Doctors must engage in climate change action

By Barbara Sibbald | CMAJ | Aug. 22, 2016

Dr. James Orbinski urged the CMA to establish a standing committee on health and climate change during his keynote address. (Photo credit: Barbara Sibbald)

The spread of Lyme disease. Record high temperatures for two years running. Massive wild fires. All have affected the health of Canadians and all are related to climate change, argued international humanitarian Dr. James Orbinski in his keynote address at the Canadian Medical Association (CMA) annual meeting today.

Doctors have a professional responsibility to get involved, said the University of Toronto professor who cofounded  Médecins Sans Frontières Canada (1991) and Dignitas International.

“CMA showed enormous engagement until around 2010.” In 2009, CMA contributed to the World Medical Association policy on climate change and then developed its own action plan.

“The time now is ripe for an even stronger assertion and an even stronger engagement.” He urged CMA to establish a standing committee on health and climate change that would allow members and experts to advocate for health-in-all-policies strategies, including economic and energy policies.

The CMA could also help individual physicians address climate change in their practices and communities by giving them the resources and support to weigh in on issues such as urban planning, water usage and public transit.

“As clinicians, we need to see and accept that this isn’t clinical or public health — it’s both,” said Orbinski. “We need to engage at the local community level.

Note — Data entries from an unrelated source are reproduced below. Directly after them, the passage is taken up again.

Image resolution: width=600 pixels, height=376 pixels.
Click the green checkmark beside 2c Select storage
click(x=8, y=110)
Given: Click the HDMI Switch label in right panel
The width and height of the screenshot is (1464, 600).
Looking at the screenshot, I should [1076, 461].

It’s part of our professional responsibility and we need to bring that into our daily practice.”

“No one action will change the reality of the problem,” he added. ”It requires collective action.”  Projected on the screens beside him was a call to phase out coal, leave 80% of fossil fuels in the ground, stop fracking and bolster educational materials and policy perspectives.

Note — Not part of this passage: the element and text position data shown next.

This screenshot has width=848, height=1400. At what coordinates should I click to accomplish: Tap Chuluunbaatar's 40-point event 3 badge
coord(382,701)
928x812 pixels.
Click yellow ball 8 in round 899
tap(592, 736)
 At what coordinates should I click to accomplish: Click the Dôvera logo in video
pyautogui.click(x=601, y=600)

“It’s time for the CMA to step out and step up, to be genuinely courageous.”

Following his keynote, which garnered a standing ovation, the 265 delegates from the provincial and territorial medical associations voted overwhelmingly in favour of the CMA board of directors developing a policy on climate change.

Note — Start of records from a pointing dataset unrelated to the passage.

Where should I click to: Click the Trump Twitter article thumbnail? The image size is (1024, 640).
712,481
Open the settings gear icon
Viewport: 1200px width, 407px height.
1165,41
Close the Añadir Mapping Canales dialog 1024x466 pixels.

As clinicians, we need to see and accept that this isn’t clinical or public health — it’s both.

“We understand this is a really important issue for Canadian physicians and we’re reviewing our role going forward,” said CMA President Dr. Cindy Forbes. “We can’t ignore climate change and its severe impact on individual and planet health.”  By next year’s annual meeting, CMA will be “well on its way to establishing a new role in dealing with climate change.”

“This is not an academic question anymore,” said Dr. Ewan Affleck, a delegate from Yellowknife who pushed CMA to act on climate change. Two years ago, Yellowknife was shrouded in smoke and almost evacuated. There were respiratory and mental health problems.  There have always been forest fires, he allowed, but the scope and frequency have changed.

“Canada is affected disproportionately,” said Orbinski. The rate of global warming is about twice what it is elsewhere. “This has profound implications for virtually all domains of our society.” Those implications include loss of permafrost, wild fires, heat waves, ice melt and storm surges.

The 2015 United National Climate Change Conference in Paris set a goal of limiting rising global temperatures to 1.5 degrees, but with the rapid acceleration of climate change, that “threshold will be impossible to meet,” said Orbinski.

Canadians are baffled by science, paralyzed by fear, and “that combination leads to inertia, to the inability to act appropriately,” Orbinski told delegates, as he urged CMA to take a leading role.

The CMA, which represents 83 000 physicians across Canada, is holding its annual meeting in Vancouver, Aug. 21–24.